THE RECORDS START

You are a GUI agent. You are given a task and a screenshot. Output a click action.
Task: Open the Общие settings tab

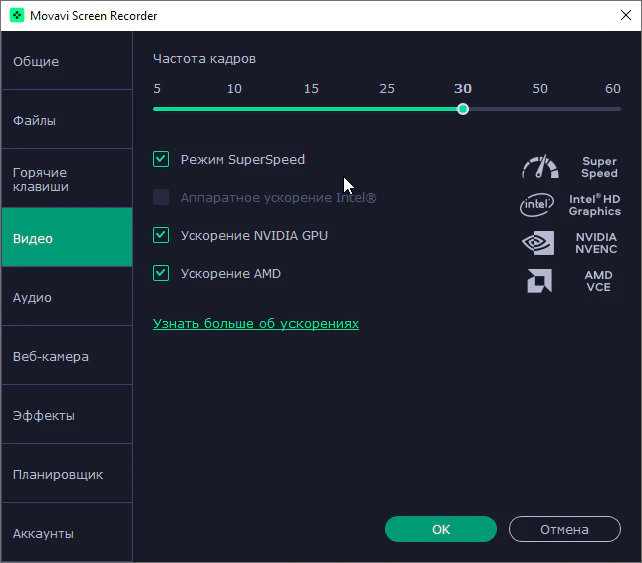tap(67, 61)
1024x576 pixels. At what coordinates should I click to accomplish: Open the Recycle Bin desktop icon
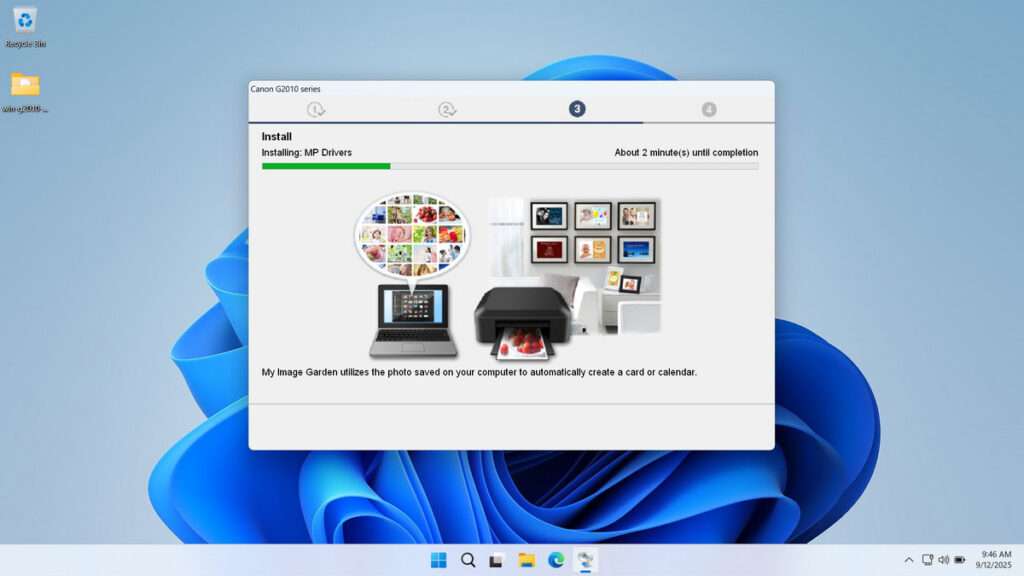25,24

THE RECORDS END

→ TASK TO CARRY OUT
Would you return all of the entries unchanged while omitting the images?

→ TASK ANSWER
You are a GUI agent. You are given a task and a screenshot. Output a click action.
Task: Open the Общие settings tab

tap(67, 61)
1024x576 pixels. At what coordinates should I click to accomplish: Open the Recycle Bin desktop icon
25,24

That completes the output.